Practical 1-1: Hadoop Commands
To use the HDFS commands, first you need to start the Hadoop services using the following command:
sbin/start-all.sh
To check the Hadoop services are up and running use the following command:
jps
rahul@rahul:~/hadoop-3.3.6-cdh5.3.2$ jps
2546 SecondaryNameNode
2404 DataNode
2295 NameNode
2760 ResourceManager
2874 NodeManager
4251 Jps
ls: This command is used to list all the files. Use lsr for recursive approach. It is useful when we want a
hierarchy of a folder.
Syntax: bin/hdfs dfs -ls <path>
Example:
bin/hdfs dfs -ls /
It will print all the directories present in HDFS. bin directory contains executable so, bin/hdfs means we
want the executable of hdfs particularly dfs(Distributed File System) commands.
mkdir: To create a directory. In Hadoop dfs there is no home directory by default. So let’s first create it.
Syntax: bin/hdfs dfs -mkdir <folder name>
creating home directory:
hdfs/bin -mkdir /user
hdfs/bin -mkdir /user/username -> write the username of your computer
Example:
bin/hdfs dfs -mkdir /geeks => '/' means absolute path
bin/hdfs dfs -mkdir geeks2 => Relative path -> the folder will be created relative to the home directory.
touchz: It creates an empty file.
Syntax: bin/hdfs dfs -touchz <file_path>
Example:
bin/hdfs dfs -touchz /geeks/myfile.txt
copyFromLocal (or) put: To copy files/folders from local file system to hdfs store. This is the most
important command. Local filesystem means the files present on the OS.

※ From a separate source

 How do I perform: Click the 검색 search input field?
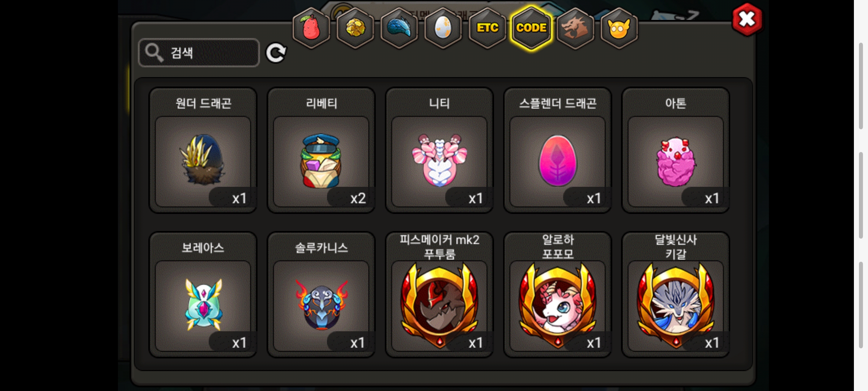(x=199, y=53)
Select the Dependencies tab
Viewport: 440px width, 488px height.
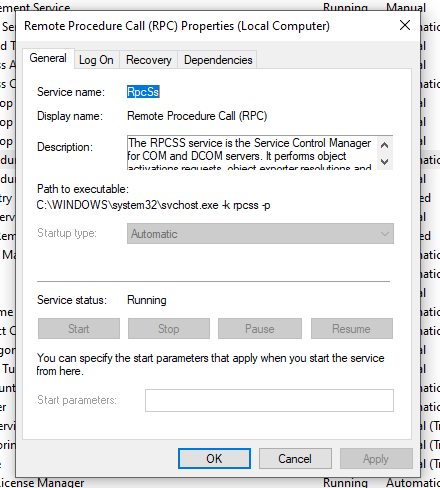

Syntax: bin/hdfs dfs -copyFromLocal <local file path> <dest(present on hdfs)>
Example:
Let’s suppose we have a file AI.txt on Desktop which we want to copy to folder rahul present on hdfs.
bin/hdfs dfs -copyFromLocal ../Desktop/AI.txt /rahul
OR
bin/hdfs dfs -put ../Desktop/AI.txt /Rahul
cat: To print file contents.
Syntax: bin/hdfs dfs -cat <path>
Example:
// print the content of AI.txt present
// inside rahul folder.
bin/hdfs dfs -cat /rahul/AI.txt ->
copyToLocal (or) get: To copy files/folders from hdfs store to local file system.
Syntax: bin/hdfs dfs -copyToLocal <<srcfile(on hdfs)> <local file dest>
Example:
bin/hdfs dfs -copyToLocal /rahul ../Desktop/hero
OR
bin/hdfs dfs -get /rahul/myfile.txt ../Desktop/hero
myfile.txt from rahul folder will be copied to folder hero present on Desktop.
moveFromLocal: This command will move file from local to hdfs.
Syntax: bin/hdfs dfs -moveFromLocal <local src> <dest(on hdfs)>
Example:
bin/hdfs dfs -moveFromLocal ../Desktop/cutAndPaste.txt /Rahul
cp: This command is used to copy files within hdfs. Let’s copy folder rahul to rahul_copied.
Syntax: bin/hdfs dfs -cp <src(on hdfs)> <dest(on hdfs)>
Example:
bin/hdfs -cp /rahul /rahul_copied
mv: This command is used to move files within hdfs. Let’s cut-paste a file myfile.txt from rahul folder to
geeks_copied.
Syntax: bin/hdfs dfs -mv <src(on hdfs)> <src(on hdfs)>
Example:
bin/hdfs -mv /rahul/myfile.txt /rahul_copied
rmr: This command deletes a file from HDFS recursively. It is very useful command when you want to
delete a non-empty directory.
Syntax: bin/hdfs dfs -rmr <filename/directoryName>
Example:
bin/hdfs dfs -rmr /rahul_copied -> It will delete all the content inside the directory then the directory itself.
du: It will give the size of each file in directory.
Syntax: bin/hdfs dfs -du <dirName>
Example:
bin/hdfs dfs -du /Rahul
dus: This command will give the total size of directory/file.
Syntax: bin/hdfs dfs -dus <dirName>
Example:
bin/hdfs dfs -dus /Rahul
stat: It will give the last modified time of directory or path. In short it will give stats of the directory or file.
Syntax: bin/hdfs dfs -stat <hdfs file>
Example:
bin/hdfs dfs -stat /Rahul
setrep: This command is used to change the replication factor of a file/directory in HDFS. By default it is 3
for anything which is stored in HDFS (as set in hdfs core-site.xml).
Example 1: To change the replication factor to 6 for rahul.txt stored in HDFS.
bin/hdfs dfs -setrep -R -w 6 rahul.txt
Example 2: To change the replication factor to 4 for a directory rahulInput stored in HDFS.
bin/hdfs dfs -setrep -R 4 /Rahul
Note: The -w means wait till the replication is completed. And -R means recursively, we use it for
directories as they may also contain many files and folders inside them.